:: Given data
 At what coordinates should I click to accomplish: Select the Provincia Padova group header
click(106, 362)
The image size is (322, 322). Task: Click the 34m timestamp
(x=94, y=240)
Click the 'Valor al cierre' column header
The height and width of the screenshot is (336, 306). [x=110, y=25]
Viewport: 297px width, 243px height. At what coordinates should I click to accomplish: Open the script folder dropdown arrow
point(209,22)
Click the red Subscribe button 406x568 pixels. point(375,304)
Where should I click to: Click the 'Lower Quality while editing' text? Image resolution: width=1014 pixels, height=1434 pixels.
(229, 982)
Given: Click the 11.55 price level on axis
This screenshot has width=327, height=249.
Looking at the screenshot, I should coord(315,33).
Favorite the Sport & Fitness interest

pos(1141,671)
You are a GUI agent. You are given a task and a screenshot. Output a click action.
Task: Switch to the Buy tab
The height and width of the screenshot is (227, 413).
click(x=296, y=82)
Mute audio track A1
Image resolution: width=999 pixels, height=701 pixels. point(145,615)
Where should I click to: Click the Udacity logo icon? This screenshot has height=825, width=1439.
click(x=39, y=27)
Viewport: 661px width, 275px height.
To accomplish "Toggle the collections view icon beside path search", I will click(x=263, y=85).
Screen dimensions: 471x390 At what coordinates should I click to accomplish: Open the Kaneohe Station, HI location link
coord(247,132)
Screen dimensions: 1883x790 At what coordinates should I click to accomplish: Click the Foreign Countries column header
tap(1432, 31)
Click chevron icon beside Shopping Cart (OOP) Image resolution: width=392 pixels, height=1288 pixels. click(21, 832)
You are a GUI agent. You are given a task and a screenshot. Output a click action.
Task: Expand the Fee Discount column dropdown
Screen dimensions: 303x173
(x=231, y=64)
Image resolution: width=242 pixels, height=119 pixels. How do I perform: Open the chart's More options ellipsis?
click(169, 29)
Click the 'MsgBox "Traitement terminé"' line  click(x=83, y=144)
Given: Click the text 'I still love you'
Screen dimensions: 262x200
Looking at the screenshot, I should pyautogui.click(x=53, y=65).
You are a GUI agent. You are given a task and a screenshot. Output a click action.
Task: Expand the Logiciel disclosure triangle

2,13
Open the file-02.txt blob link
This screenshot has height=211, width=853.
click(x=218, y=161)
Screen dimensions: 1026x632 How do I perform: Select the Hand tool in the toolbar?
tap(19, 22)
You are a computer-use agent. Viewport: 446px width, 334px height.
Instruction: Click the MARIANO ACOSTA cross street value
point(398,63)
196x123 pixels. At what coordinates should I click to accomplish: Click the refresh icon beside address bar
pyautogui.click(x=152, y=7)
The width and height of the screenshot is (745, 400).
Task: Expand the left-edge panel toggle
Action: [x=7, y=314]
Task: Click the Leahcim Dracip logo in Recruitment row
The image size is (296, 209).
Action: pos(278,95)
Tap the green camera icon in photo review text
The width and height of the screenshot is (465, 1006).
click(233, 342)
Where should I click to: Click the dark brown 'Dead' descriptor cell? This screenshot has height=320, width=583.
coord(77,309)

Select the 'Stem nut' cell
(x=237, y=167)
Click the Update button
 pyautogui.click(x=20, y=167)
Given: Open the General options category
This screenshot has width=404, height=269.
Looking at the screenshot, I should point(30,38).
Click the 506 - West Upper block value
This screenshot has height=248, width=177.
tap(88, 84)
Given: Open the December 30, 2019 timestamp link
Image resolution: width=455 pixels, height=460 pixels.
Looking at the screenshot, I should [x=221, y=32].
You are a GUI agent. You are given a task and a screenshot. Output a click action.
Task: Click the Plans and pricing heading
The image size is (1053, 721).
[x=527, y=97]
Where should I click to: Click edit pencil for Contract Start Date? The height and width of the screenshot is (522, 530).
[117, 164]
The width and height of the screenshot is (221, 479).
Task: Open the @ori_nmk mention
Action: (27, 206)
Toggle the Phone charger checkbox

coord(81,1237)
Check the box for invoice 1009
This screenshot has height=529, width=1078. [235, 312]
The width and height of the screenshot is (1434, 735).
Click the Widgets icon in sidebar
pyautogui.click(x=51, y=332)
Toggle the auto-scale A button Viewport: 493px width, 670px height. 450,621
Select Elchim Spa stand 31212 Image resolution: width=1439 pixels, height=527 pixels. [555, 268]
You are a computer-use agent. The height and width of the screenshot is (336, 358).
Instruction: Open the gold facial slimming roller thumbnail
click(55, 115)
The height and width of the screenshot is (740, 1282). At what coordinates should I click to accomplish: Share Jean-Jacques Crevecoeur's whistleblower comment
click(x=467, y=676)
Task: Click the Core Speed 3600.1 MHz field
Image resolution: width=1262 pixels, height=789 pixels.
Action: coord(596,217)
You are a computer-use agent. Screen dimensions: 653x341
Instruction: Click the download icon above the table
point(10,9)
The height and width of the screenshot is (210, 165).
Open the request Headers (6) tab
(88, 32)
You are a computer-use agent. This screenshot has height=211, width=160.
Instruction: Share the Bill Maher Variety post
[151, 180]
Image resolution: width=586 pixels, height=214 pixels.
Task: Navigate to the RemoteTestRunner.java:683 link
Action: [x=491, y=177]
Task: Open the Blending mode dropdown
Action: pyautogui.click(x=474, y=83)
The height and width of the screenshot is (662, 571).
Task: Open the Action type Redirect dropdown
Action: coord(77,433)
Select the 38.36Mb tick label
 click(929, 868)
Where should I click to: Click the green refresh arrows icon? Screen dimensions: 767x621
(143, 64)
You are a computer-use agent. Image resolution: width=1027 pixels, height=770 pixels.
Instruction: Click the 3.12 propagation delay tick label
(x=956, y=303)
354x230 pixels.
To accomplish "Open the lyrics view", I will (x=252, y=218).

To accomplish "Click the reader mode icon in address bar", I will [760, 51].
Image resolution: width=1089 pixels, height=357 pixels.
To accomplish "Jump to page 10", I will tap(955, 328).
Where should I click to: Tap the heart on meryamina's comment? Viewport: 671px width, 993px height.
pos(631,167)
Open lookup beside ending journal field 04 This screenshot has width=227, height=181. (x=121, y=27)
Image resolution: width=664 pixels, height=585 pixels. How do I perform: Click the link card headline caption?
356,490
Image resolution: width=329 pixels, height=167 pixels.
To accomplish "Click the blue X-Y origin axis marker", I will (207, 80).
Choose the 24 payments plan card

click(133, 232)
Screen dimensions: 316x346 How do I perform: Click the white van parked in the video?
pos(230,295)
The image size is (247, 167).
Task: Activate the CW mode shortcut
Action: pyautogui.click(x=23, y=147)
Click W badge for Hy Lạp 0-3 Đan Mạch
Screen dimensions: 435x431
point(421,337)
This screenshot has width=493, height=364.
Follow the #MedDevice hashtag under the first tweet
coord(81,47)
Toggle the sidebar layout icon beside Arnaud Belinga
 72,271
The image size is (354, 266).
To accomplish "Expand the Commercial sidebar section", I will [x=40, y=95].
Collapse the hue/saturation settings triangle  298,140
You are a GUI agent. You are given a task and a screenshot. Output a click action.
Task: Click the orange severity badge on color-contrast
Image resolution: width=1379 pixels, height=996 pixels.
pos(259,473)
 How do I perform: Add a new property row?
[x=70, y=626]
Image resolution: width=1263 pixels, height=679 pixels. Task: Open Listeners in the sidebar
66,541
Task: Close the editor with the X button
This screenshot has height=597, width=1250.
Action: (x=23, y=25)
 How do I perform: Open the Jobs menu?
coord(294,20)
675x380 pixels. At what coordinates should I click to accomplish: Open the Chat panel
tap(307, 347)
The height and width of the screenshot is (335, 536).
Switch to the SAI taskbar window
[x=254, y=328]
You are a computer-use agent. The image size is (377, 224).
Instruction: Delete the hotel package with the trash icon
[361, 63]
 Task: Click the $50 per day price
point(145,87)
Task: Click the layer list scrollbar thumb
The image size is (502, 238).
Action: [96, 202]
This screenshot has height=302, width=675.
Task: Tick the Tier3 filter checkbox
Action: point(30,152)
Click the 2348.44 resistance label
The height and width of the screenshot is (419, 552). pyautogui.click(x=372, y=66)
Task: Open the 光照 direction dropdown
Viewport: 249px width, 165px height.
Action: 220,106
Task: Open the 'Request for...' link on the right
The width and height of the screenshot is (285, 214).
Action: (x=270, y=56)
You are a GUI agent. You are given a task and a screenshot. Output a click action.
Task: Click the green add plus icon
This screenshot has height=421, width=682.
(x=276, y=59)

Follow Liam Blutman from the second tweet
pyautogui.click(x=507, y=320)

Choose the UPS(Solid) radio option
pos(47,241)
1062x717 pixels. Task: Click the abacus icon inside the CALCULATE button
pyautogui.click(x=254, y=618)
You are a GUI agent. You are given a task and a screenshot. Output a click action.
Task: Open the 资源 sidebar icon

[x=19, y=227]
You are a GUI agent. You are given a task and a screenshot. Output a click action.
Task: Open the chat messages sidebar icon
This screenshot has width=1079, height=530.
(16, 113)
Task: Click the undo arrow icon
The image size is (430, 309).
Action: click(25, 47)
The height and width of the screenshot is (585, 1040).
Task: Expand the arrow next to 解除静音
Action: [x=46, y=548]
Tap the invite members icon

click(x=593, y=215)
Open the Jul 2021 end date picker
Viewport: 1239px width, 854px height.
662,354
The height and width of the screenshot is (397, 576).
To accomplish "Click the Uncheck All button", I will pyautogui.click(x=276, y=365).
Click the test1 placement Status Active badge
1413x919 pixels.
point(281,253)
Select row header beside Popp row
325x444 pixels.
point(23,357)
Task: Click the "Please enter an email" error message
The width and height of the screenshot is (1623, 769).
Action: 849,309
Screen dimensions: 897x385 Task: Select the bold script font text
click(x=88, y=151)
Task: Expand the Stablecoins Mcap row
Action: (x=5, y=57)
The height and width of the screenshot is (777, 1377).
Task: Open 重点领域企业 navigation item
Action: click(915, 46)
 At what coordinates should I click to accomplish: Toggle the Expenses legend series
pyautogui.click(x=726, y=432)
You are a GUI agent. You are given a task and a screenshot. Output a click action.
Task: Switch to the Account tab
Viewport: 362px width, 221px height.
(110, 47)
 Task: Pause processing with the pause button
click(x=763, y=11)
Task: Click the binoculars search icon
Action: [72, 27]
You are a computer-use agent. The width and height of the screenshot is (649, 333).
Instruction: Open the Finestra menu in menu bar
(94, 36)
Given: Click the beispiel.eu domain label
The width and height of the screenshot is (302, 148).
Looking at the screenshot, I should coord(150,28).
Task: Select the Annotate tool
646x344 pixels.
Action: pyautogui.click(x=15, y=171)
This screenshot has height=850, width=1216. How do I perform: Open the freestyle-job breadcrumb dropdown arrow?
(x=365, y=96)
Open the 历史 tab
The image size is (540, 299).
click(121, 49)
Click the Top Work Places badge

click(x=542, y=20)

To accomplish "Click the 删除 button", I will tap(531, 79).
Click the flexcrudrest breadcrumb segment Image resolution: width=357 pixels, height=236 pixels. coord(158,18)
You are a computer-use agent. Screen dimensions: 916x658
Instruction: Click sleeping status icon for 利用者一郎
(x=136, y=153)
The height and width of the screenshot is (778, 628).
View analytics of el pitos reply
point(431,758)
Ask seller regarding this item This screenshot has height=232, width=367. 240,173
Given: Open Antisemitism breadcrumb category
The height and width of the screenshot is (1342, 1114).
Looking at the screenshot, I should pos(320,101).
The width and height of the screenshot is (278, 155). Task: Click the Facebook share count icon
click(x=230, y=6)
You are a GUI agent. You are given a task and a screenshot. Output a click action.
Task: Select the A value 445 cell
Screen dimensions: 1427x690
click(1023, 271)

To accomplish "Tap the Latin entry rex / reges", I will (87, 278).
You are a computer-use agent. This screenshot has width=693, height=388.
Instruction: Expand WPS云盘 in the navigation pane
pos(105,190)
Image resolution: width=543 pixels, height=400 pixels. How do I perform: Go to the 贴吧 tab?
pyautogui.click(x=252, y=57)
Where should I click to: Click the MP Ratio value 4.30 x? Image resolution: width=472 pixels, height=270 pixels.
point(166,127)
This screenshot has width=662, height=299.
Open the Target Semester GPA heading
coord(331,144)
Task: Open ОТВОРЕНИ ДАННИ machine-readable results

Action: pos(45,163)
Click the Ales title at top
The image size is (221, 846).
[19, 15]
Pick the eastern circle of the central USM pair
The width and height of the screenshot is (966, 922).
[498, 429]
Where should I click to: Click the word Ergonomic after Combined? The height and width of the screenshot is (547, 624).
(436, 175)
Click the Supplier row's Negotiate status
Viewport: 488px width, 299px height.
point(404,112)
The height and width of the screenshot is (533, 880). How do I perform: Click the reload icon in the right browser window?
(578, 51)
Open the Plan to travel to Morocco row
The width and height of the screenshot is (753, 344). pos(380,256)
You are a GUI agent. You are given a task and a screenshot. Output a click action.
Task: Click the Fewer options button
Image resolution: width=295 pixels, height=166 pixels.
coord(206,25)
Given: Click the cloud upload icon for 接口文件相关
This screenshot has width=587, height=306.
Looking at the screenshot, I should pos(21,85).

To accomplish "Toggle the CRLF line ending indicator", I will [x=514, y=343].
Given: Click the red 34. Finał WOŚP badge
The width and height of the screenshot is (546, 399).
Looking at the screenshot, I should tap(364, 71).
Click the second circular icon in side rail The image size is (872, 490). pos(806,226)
::::
**What you have to do:** Once you find the line with "Screen dimensions: 1883x790" in the entries above, output it and each line after it up to and including the line with "Tap the green", and nothing else.

**Answer area:**
Screen dimensions: 1883x790 At what coordinates should I click to accomplish: Click the Foreign Countries column header
tap(1432, 31)
Click chevron icon beside Shopping Cart (OOP) Image resolution: width=392 pixels, height=1288 pixels. click(21, 832)
You are a GUI agent. You are given a task and a screenshot. Output a click action.
Task: Expand the Fee Discount column dropdown
Screen dimensions: 303x173
(x=231, y=64)
Image resolution: width=242 pixels, height=119 pixels. How do I perform: Open the chart's More options ellipsis?
click(169, 29)
Click the 'MsgBox "Traitement terminé"' line  click(x=83, y=144)
Given: Click the text 'I still love you'
Screen dimensions: 262x200
Looking at the screenshot, I should pyautogui.click(x=53, y=65).
You are a GUI agent. You are given a task and a screenshot. Output a click action.
Task: Expand the Logiciel disclosure triangle

2,13
Open the file-02.txt blob link
This screenshot has height=211, width=853.
click(x=218, y=161)
Screen dimensions: 1026x632 How do I perform: Select the Hand tool in the toolbar?
tap(19, 22)
You are a computer-use agent. Viewport: 446px width, 334px height.
Instruction: Click the MARIANO ACOSTA cross street value
point(398,63)
196x123 pixels. At what coordinates should I click to accomplish: Click the refresh icon beside address bar
pyautogui.click(x=152, y=7)
The width and height of the screenshot is (745, 400).
Task: Expand the left-edge panel toggle
Action: [x=7, y=314]
Task: Click the Leahcim Dracip logo in Recruitment row
The image size is (296, 209).
Action: pos(278,95)
Tap the green camera icon in photo review text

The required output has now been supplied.